My personal choice would be to allow minerals to violate the 50:50 rule and to say this mineral has this formula, but position Y, because it is of little significance, can contain any percentage mix of either F, OH, Cl . We'd still need different species for Apatite-(CaF) etc because that can hardly be described as insignificant.

I think the fundamental guideline has to be "what is the scientific merit of splitting this existing species into two based on variance in chemistry on position X?" If there isn't any, it shouldn't be split.

Jolyon
Re: There should be F in Uvite...
November 12, 2009 12:44PM
at    
"Does it really matter if it has an OH or an F in this position?"

It does. The F- or OH-dominance is directly related to different environments and the observation of several F-dominant species/samples in the tourmaline group in the last two or three decades was also partly responsible for a more intense study of the role of F in rock and ore deposit genesis.

EXCERPTED RECORDS –
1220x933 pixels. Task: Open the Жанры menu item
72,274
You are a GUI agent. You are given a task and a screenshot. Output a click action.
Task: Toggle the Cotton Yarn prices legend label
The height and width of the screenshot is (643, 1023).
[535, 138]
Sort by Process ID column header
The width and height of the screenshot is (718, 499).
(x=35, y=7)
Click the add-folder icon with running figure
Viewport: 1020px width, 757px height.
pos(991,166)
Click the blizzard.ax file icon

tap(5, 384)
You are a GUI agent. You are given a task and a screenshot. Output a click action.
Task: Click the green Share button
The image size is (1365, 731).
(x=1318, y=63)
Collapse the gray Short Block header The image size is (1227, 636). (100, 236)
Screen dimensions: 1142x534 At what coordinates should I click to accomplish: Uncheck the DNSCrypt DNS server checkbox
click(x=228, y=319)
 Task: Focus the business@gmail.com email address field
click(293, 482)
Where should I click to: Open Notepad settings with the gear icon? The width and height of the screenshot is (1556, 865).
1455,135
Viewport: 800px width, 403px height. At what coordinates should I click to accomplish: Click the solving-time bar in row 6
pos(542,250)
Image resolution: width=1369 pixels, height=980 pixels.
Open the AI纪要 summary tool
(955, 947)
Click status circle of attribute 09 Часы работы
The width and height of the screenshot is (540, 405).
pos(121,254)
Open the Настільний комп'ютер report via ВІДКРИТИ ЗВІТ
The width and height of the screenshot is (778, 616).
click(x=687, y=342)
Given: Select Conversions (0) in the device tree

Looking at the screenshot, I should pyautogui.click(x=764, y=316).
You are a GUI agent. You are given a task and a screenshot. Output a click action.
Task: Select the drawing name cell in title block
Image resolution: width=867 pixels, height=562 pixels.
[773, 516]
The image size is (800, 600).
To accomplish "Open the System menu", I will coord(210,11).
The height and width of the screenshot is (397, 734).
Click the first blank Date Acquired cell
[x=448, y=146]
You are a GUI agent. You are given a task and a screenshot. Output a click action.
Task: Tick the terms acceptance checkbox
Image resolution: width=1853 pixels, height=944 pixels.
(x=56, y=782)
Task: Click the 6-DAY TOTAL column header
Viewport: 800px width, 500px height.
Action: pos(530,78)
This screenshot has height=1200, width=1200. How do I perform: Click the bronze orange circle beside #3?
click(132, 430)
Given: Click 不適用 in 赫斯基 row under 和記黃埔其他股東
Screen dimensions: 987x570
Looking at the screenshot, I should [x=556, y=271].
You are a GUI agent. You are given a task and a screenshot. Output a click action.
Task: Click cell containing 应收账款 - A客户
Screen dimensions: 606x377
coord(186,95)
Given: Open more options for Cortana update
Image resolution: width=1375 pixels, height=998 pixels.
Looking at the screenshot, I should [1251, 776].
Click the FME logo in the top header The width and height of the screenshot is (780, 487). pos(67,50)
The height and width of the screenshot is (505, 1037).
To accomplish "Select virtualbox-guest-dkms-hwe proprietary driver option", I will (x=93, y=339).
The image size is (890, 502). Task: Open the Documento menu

EXERCISE INSTRUCTIONS –
A - According to the mineral-naming discussion, what is F- or OH-dominance directly related to?
B - Reproduce the mineral-naming discussion word for word, starting at "My personal choice" and ending with and including "described as insignificant.".
Answer using only the mineral-naming discussion.

ANSWERS FOR THIS EXERCISE –
A - It is directly related to different environments.

B -
My personal choice would be to allow minerals to violate the 50:50 rule and to say this mineral has this formula, but position Y, because it is of little significance, can contain any percentage mix of either F, OH, Cl . We'd still need different species for Apatite-(CaF) etc because that can hardly be described as insignificant.